Angelo A. Leto Barone, MD1, Anirudh Arun, MD1, Georges J. Samaha, MD2, Christopher C. Shallal1, Richard J. Redett, III, MD1, Jordan P. Steinberg, MD, Ph.D1.
1Johns Hopkins Hospital, Baltimore, MD, USA, 2University of Miami, Miami, FL, USA.

BACKGROUND: Autologous microtia reconstruction currently requires harvesting of the cartilaginous portion of four ribs followed by precise carving, assembling, and fixation of the different subunits obtained in order to reproduce an anatomically accurate auricular framework. This technique yields excellent results in the hands of master surgeons. However, this procedure often suffers from the lack of abundant cartilage, has a steep learning curve, is operator-dependent, is time-consuming, carries a significant donor-site morbidity, requires typically two stages, and frequently results in suboptimal results leading to poor patient satisfaction. Herein we describe our proof of concept for a novel technique of autologous microtia repair made possible through the use of AuryzoN™, a novel device that allows rapid production of a high-quality auricular framework. METHODS: In a first step, the device precisely slices longitudinally the full-thickness cartilage to obtain the desired framework thickness, while simultaneously duplicating the amount of cartilage available. Subsequently, the cartilage of the desired thickness is placed over the device and cut precisely into the shape of the different auricular subunits. The abundance of cartilage allows production of a posterior pedestal that allows immediate projection of the ear. The subunits are then assembled using wire suture. RESULTS: Our proof-of-concept tests on silicone models revealed the ability to produce a highly accurate framework in minutes. Slicing the cartilage can allow for a doubling of the overall available amount of substrate, yielding a “cartilage-sparing” technique that requires less overall cartilage to safely produce an entire auricular framework. Two and a half ribs (6th, 7th and part of the 8th) are used instead of the traditional four from prior techniques.

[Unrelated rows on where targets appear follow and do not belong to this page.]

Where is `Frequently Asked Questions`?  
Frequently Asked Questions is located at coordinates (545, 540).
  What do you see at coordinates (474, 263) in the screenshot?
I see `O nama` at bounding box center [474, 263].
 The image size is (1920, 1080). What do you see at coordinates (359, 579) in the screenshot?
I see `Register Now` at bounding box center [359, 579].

CONCLUSIONS: In summary, we present a novel device that can improve autologous microtia repair by standardizing quality of the cartilaginous construct while minimizing the need for donor material, operative time, and staging. We hypothesize that the high-profile construct could be placed under a temporoparietal fascia flap and then covered with a thin full-thickness skin graft to produce acceptable and reproducible results.